Terwijl Jezus de sabbat vierde met de discipelen...
in de open hut waarin Hij inmiddels de eerste nacht had doorgebracht...
zag ik de zieke vrouw van Azarias haar genezing zoeken voor een afgod.
De dame had veel kinderen en ik zag in haar vertrekken verschillende andere vrouwen, dienstmaagden misschien. Achter de open haard en in een hoek tussen de appartementen stond een plaat of tafel, ondersteund door kolommen. Daarop stond een prachtig voetstuk, aan alle kanten doorboord met gaten en bedekt met een sierdakje van bladeren en gebladerte.
Het voetstuk droeg een idool, in de vorm van een zittende hond, met een dikke, platte kop.

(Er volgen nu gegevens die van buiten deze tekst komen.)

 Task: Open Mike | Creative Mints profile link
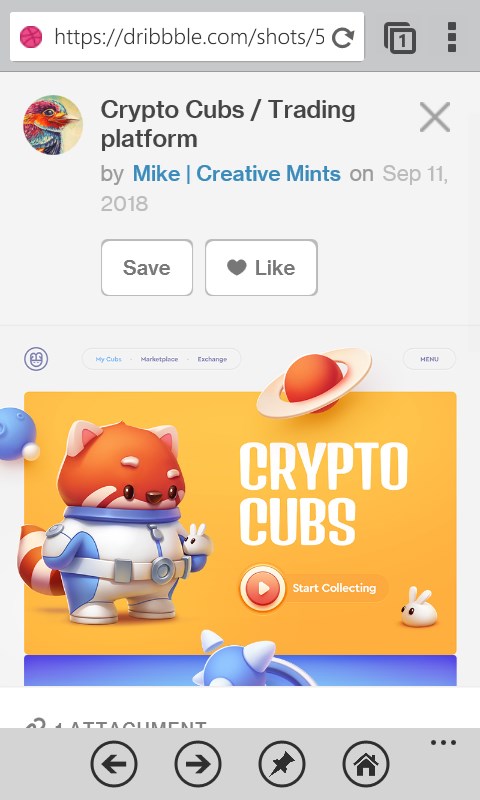(237, 174)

Het rustte op een paar beschreven pagina's, die met koorden in de vorm van een boek aan elkaar waren vastgemaakt, een van zijn voorpoten eroverheen geheven alsof hij er de aandacht op vestigde.

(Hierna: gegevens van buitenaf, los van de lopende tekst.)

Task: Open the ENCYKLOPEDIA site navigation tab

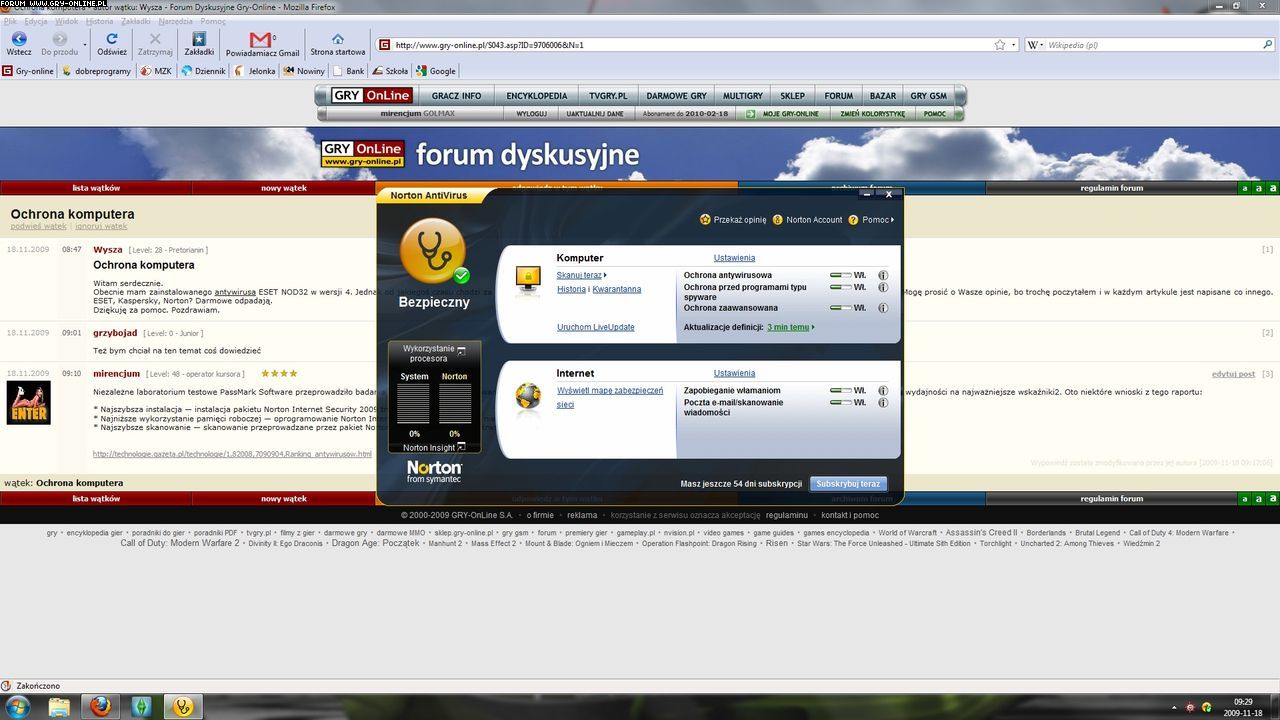Action: click(536, 96)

Boven dit idool rees een andere, er schandalig uitziende figuur, met vele armen. Ik zag priesters vuur uit de pan bij de tempel halen, en het onder de holle figuur van de zittende hond gieten, wiens ogen begonnen te fonkelen, en uit zijn mond en neus kwamen onmiddellijk vuur en rook vrij.
Twee vrouwen brachten de vrouw van Azarias - die aan een bloedvloeiing leed - naar het beeld en legden haar ervoor op kussens en vloerkleden. Azarias zelf was ook aanwezig. De priesters baden, brandden wierook en brachten offers voor de afgod, maar het had allemaal geen zin. Vlammen schoten eruit, en in de dichte zwarte rook verschenen vreselijke hondachtige figuren die in de lucht verdwenen.

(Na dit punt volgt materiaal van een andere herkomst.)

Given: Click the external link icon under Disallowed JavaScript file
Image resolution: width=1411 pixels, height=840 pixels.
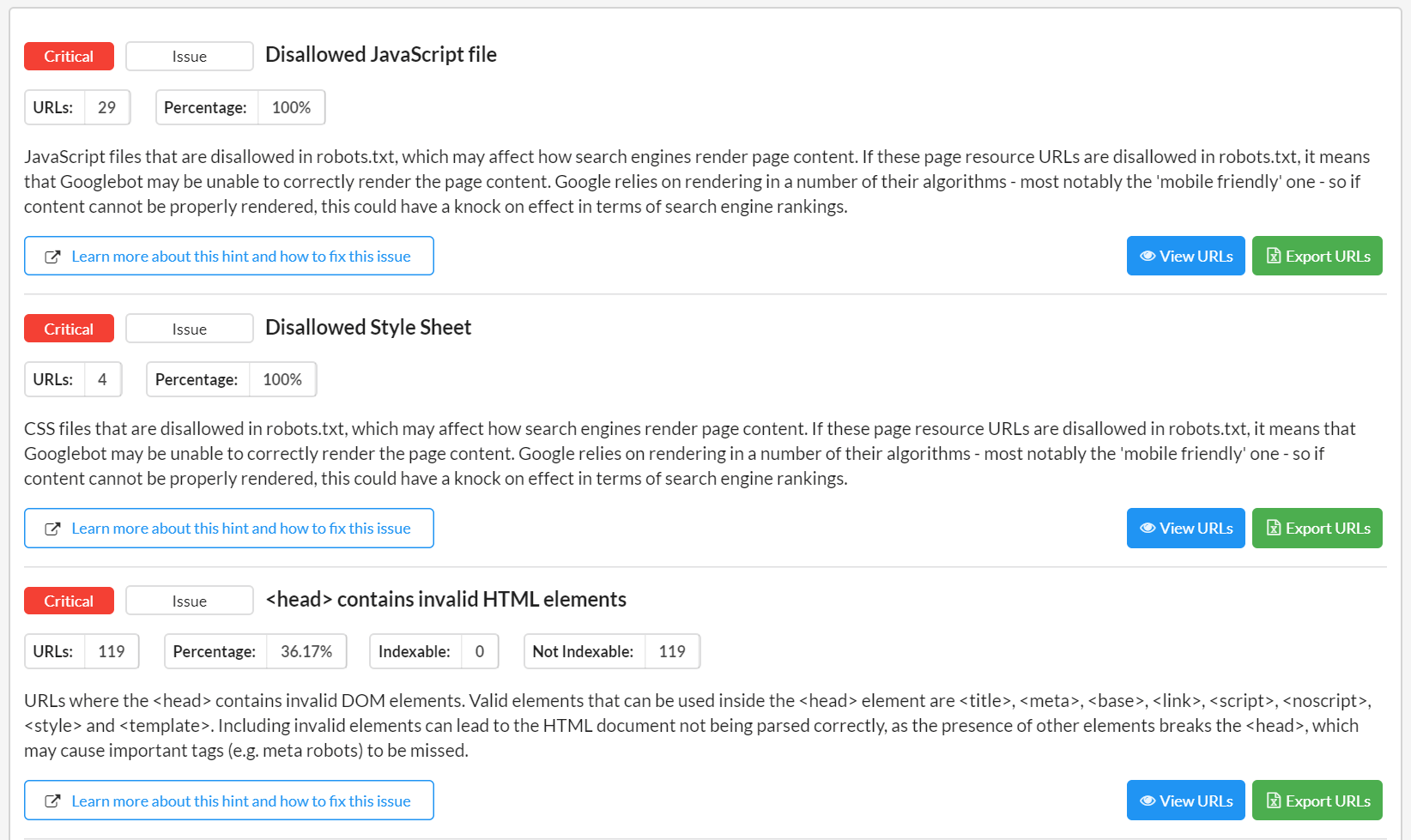Looking at the screenshot, I should pyautogui.click(x=52, y=257).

De zieke vrouw werd volkomen ellendig.
Ze zonk zwak en uitgeput neer als iemand die stervende was en zei: 'Deze afgoden kunnen mij niet helpen! Het zijn slechte geesten! Ze kunnen hier niet langer blijven, ze zijn op de vlucht voor de Profeet, de Koning van de Joden die onder ons is. We hebben Zijn ster gezien en zijn Hem gevolgd! Alleen de Profeet kan mij helpen!'
Nadat ze deze woorden had uitgesproken, viel ze onbeweeglijk en naar alle schijn levenloos achterover. De omstanders waren vervuld van angst. Ze hadden de indruk gehad dat Jezus slechts een gezant was van de Koning der Joden. Onmiddellijk gingen ze naar de afgelegen hut, waarin Hij en de discipelen de sabbat vierden, en smeekten Hem respectvol om naar de zieke vrouw te gaan. Ze vertelden Hem dat ze had geroepen dat Hij alleen haar kon helpen, en ze vertelden Hem ook over de onmacht van hun afgoden.
Jezus was nog in Zijn sabbatsgewaad, de discipelen ook...
toen ze naar de zieke vrouw gingen, die als een vrouw op sterven lag.
Met oprechte, heftige bewoordingen sprak Jezus zich uit tegen afgoden en hun aanbidding. Zij waren, zei Hij, de dienaren van Satan, en alles in hen was slecht.
Hij verweet Azarias dat hij, na zijn terugkeer uit Bethlehem, waar hij als jongeling de koningen had vergezeld, weer zo diep was weggezonken in de gruwelen van de afgoderij.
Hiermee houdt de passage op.